Count the lines below that hold "agent". Give the number without comment.

Items listed in a dataset

● ● ●

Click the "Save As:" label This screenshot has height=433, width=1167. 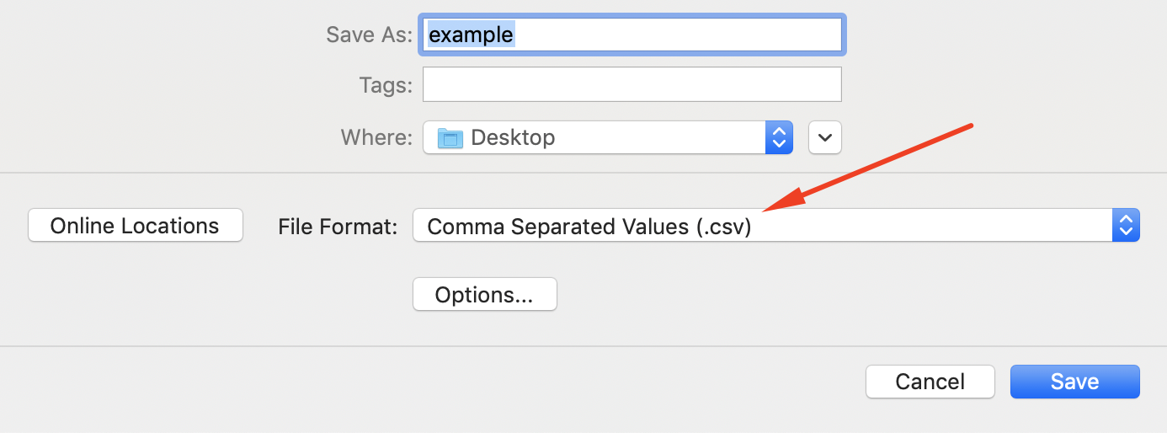pyautogui.click(x=369, y=35)
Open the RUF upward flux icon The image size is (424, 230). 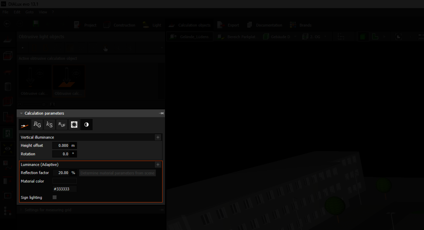click(x=62, y=125)
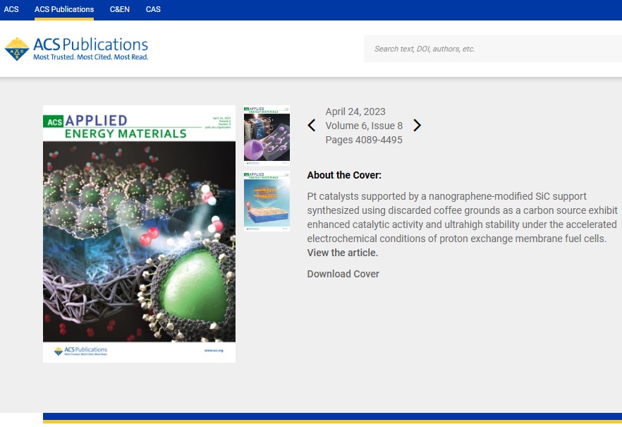This screenshot has width=622, height=427.
Task: Click the highlighted ACS Publications tab
Action: 63,9
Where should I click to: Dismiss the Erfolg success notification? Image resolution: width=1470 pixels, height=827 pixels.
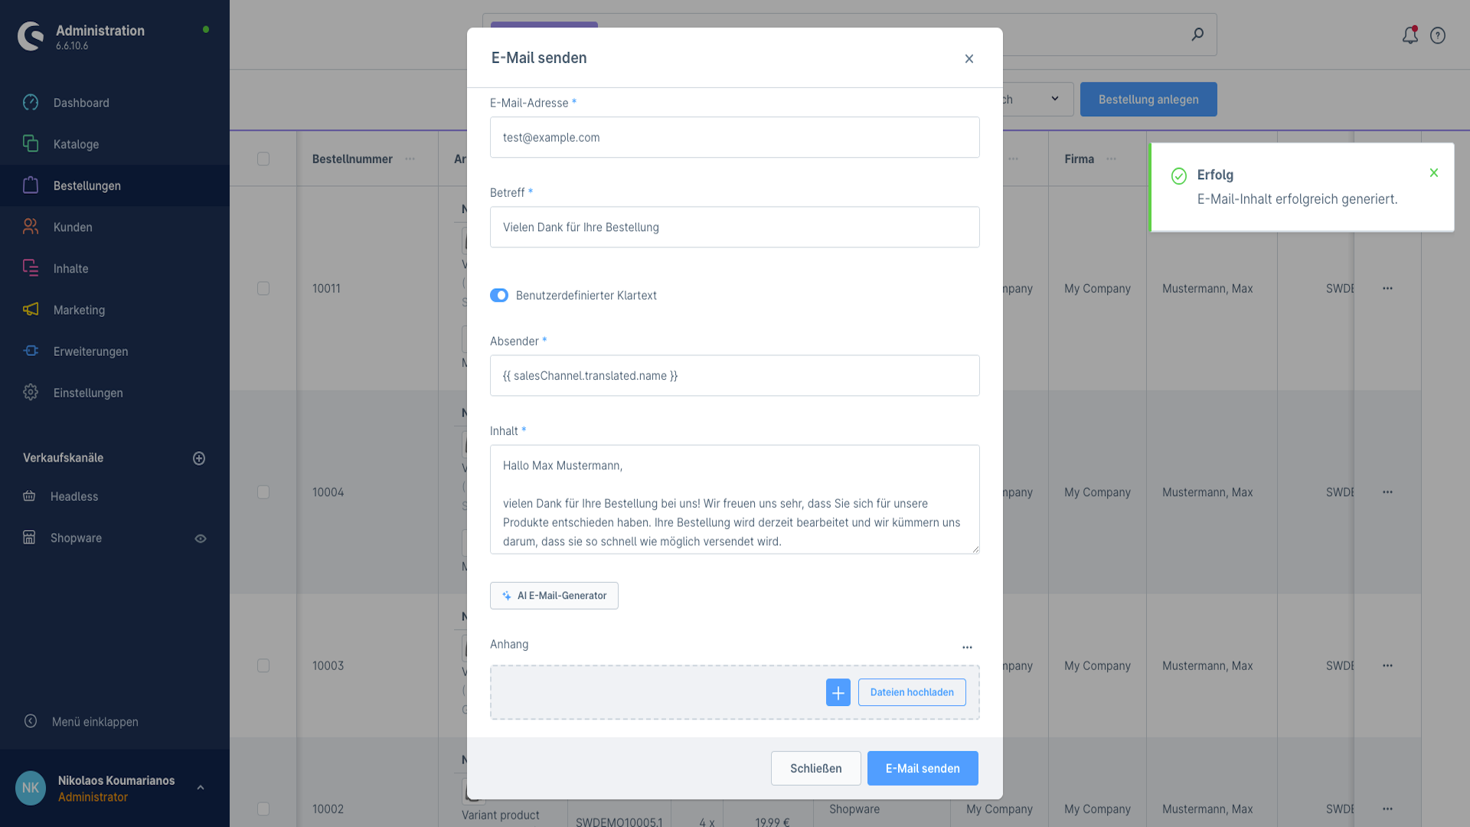1434,173
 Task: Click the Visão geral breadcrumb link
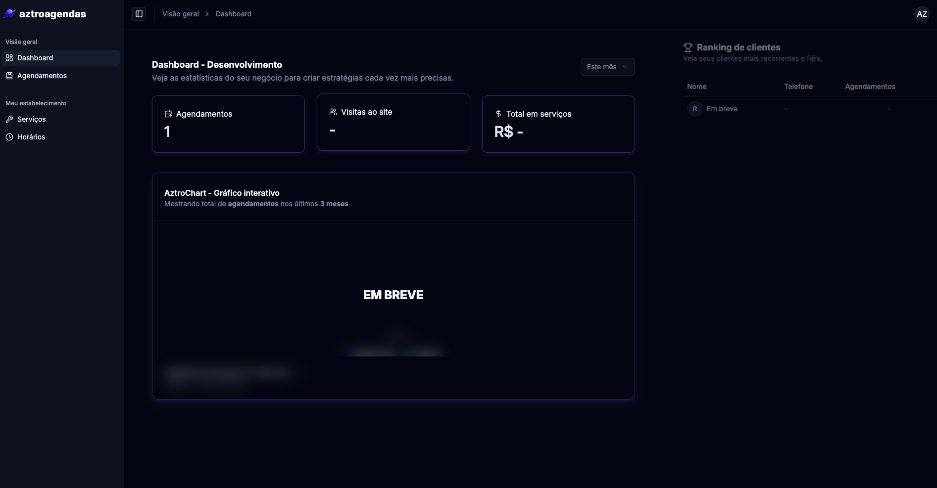point(180,14)
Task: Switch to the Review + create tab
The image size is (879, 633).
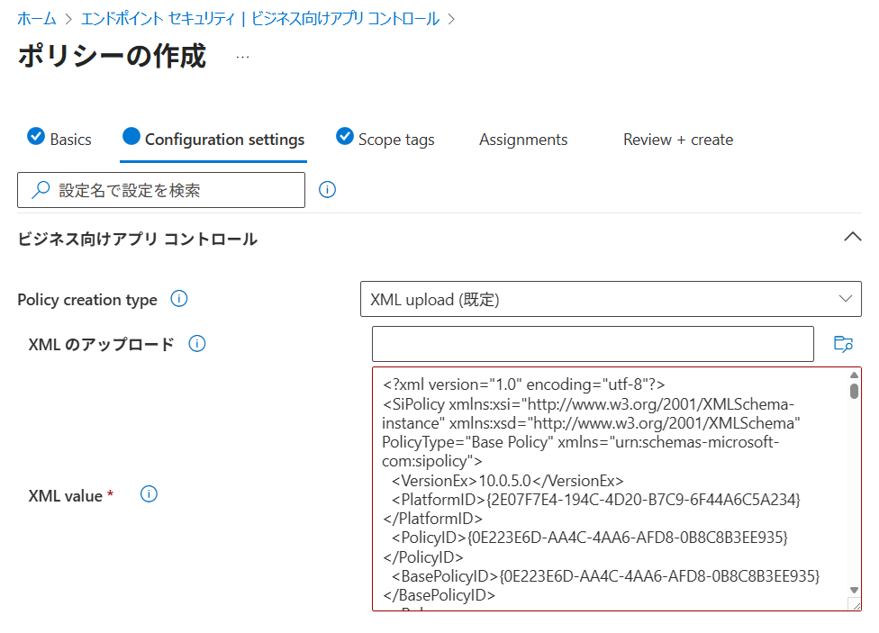Action: (677, 140)
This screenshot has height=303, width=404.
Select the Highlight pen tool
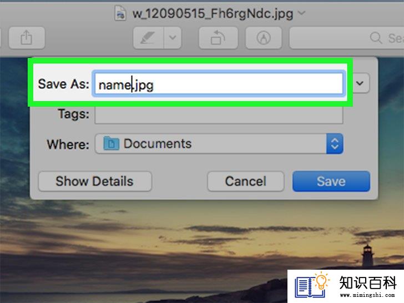tap(148, 38)
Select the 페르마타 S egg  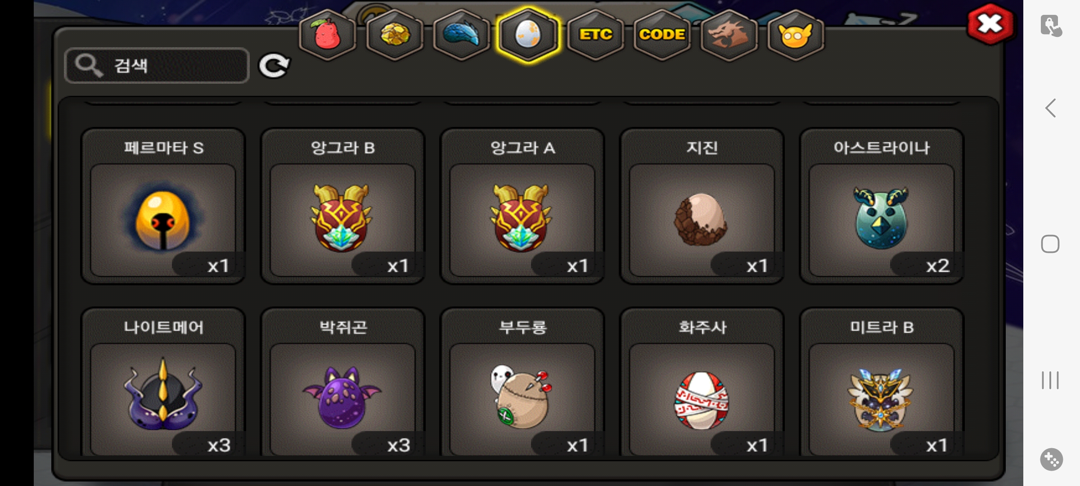point(163,207)
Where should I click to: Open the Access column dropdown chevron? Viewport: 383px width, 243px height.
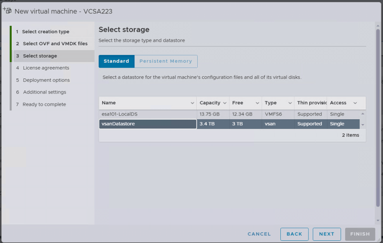pos(355,103)
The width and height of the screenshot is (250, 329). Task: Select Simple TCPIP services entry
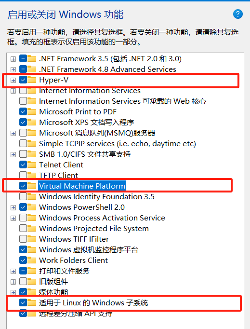tap(118, 144)
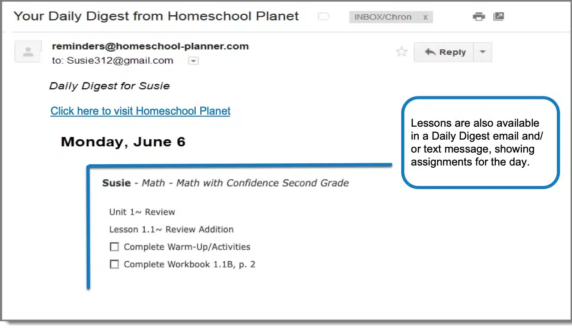This screenshot has width=572, height=331.
Task: Click the Daily Digest for Susie heading
Action: point(109,86)
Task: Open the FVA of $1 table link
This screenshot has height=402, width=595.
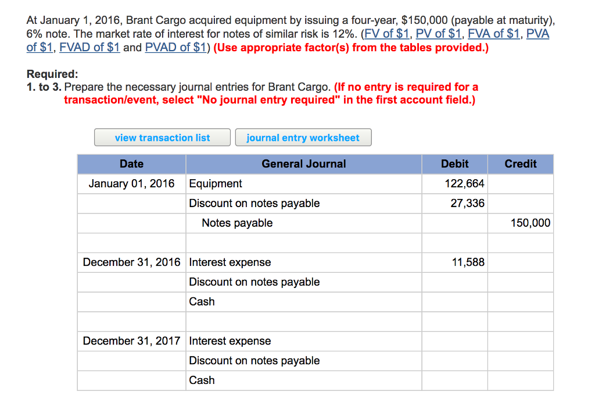Action: click(x=493, y=33)
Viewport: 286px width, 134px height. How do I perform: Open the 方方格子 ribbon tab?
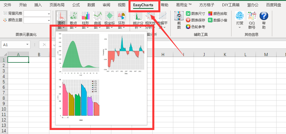pyautogui.click(x=207, y=5)
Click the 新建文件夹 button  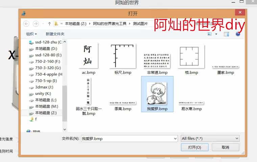55,34
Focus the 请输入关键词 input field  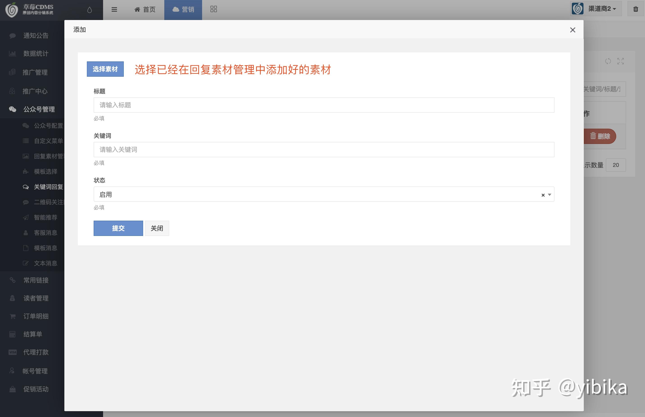point(324,149)
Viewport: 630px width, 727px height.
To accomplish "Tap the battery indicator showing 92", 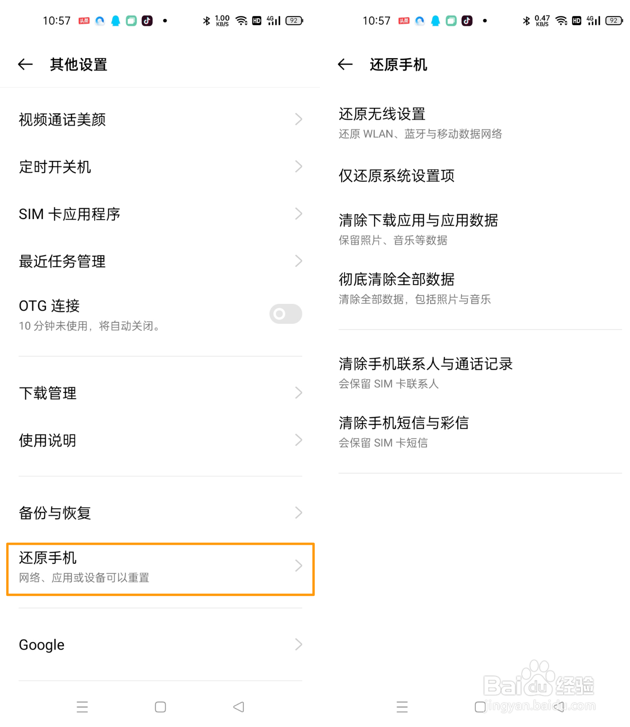I will (x=293, y=20).
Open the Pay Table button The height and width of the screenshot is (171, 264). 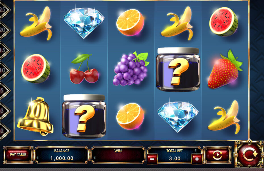pos(18,155)

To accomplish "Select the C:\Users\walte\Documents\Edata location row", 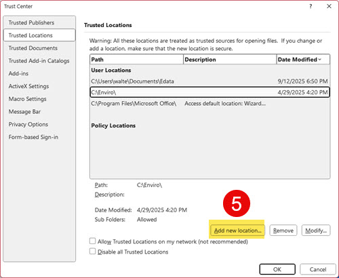I will [210, 81].
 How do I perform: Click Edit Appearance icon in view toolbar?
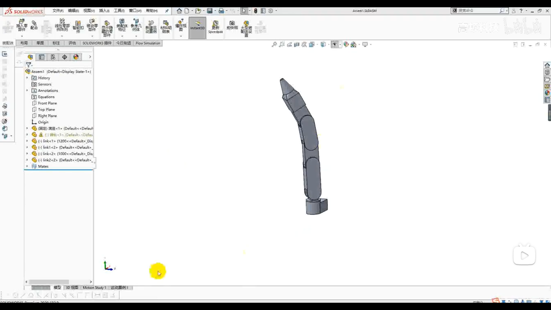[x=346, y=44]
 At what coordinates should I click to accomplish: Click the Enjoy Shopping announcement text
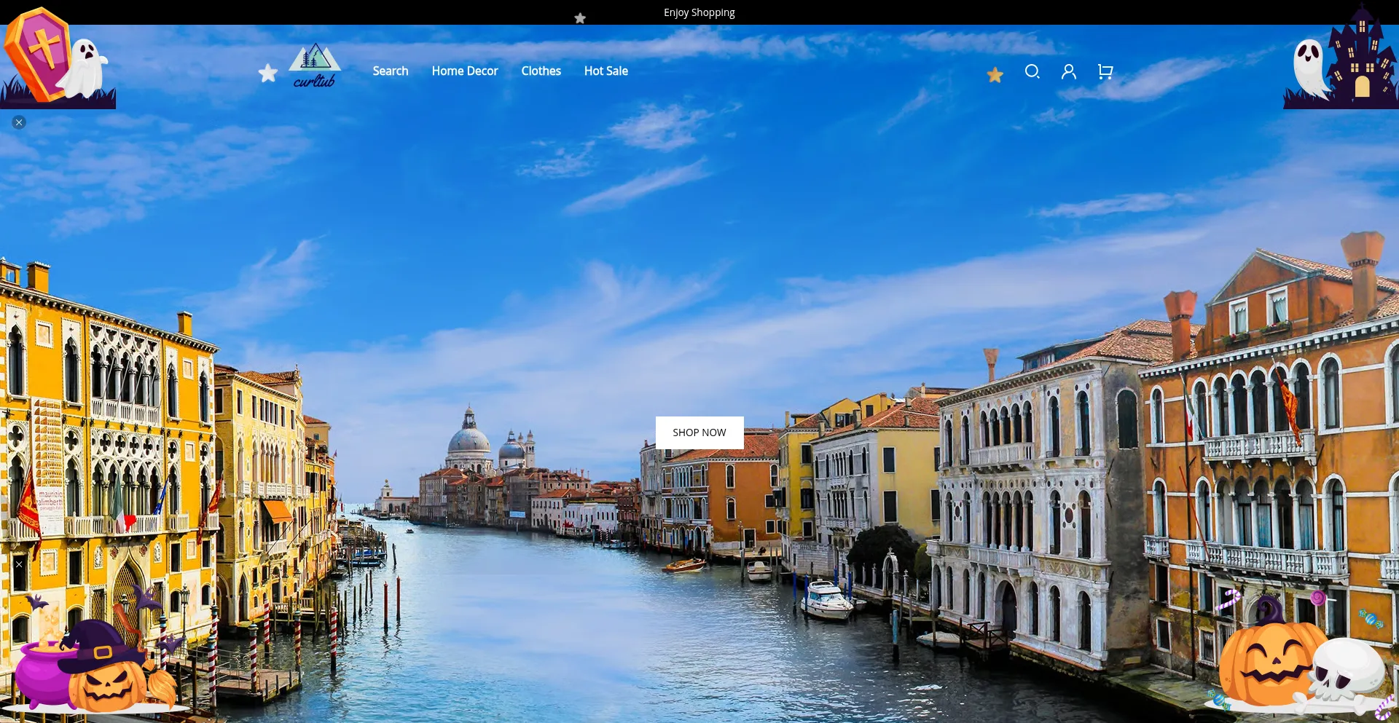(699, 12)
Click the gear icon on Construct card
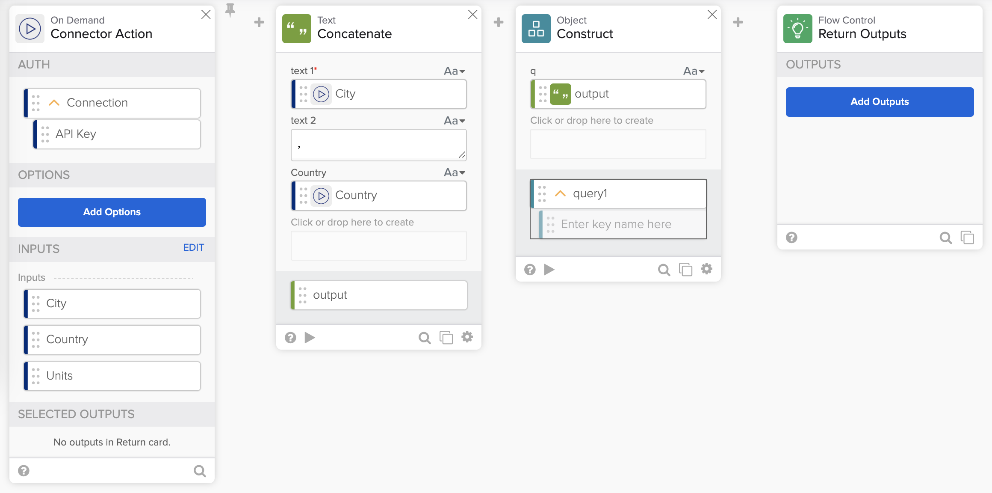Viewport: 992px width, 493px height. (707, 269)
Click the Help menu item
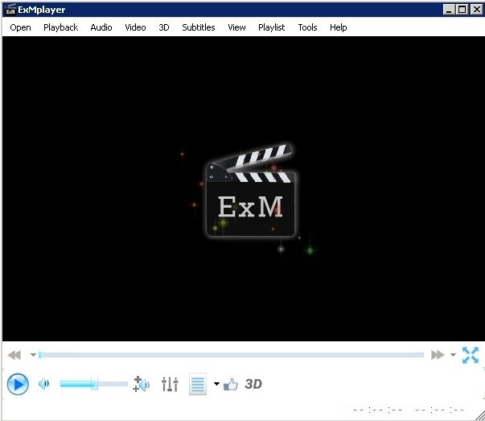This screenshot has width=485, height=421. point(339,27)
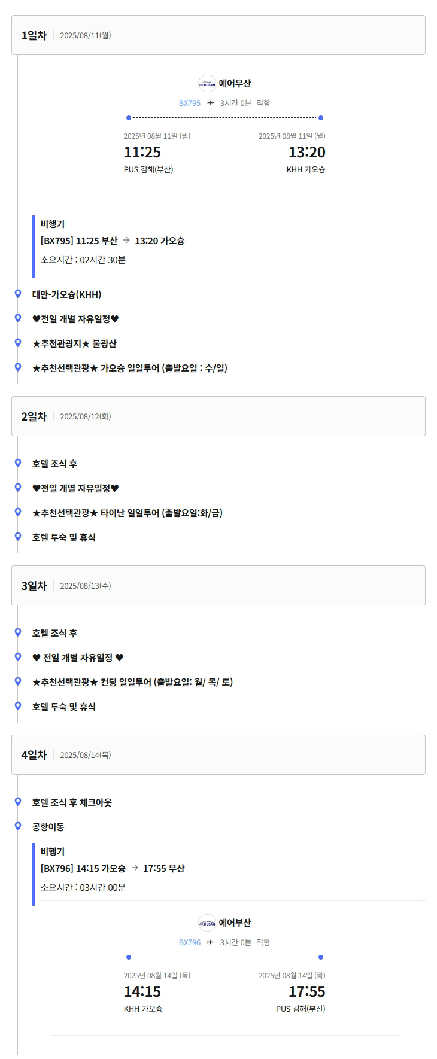Click pin icon for 컨딩 일일투어
Image resolution: width=437 pixels, height=1059 pixels.
pyautogui.click(x=18, y=681)
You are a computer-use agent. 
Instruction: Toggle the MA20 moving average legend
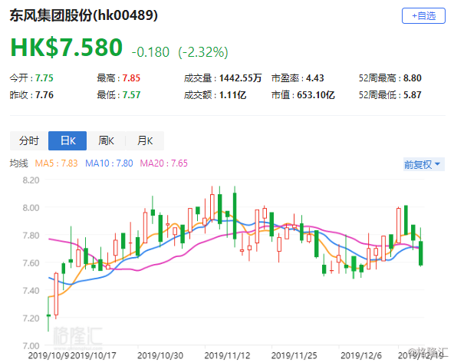coord(164,163)
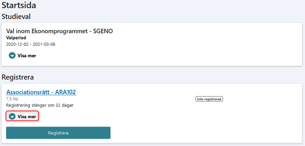
Task: Click the round arrow icon under Associationsrätt
Action: point(12,117)
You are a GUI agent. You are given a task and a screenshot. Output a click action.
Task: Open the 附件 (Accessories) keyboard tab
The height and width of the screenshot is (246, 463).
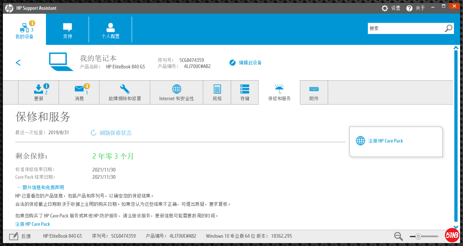coord(314,93)
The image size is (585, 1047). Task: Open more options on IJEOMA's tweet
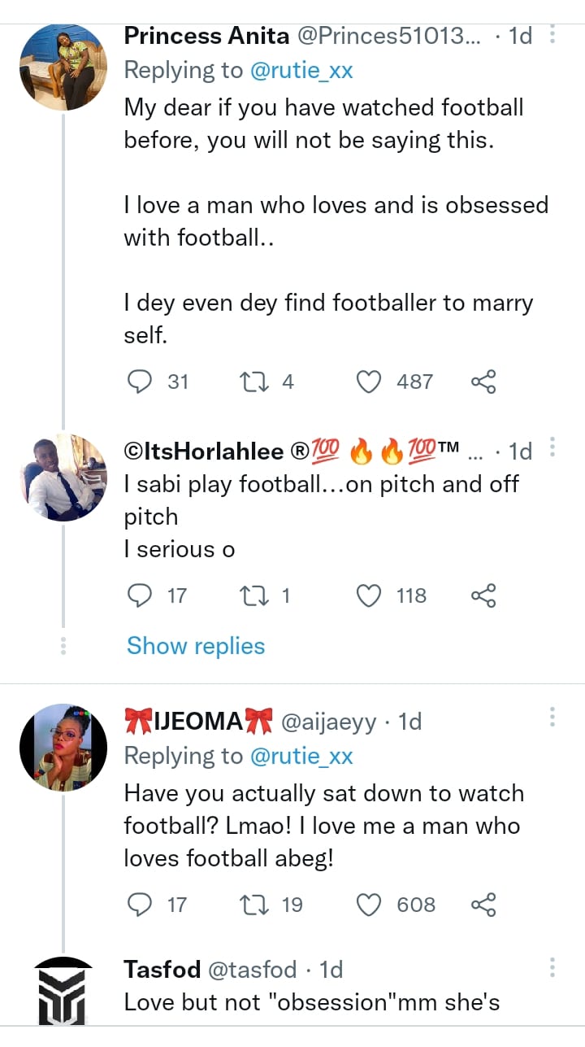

● ● ●

_TASK SOLUTION_: 2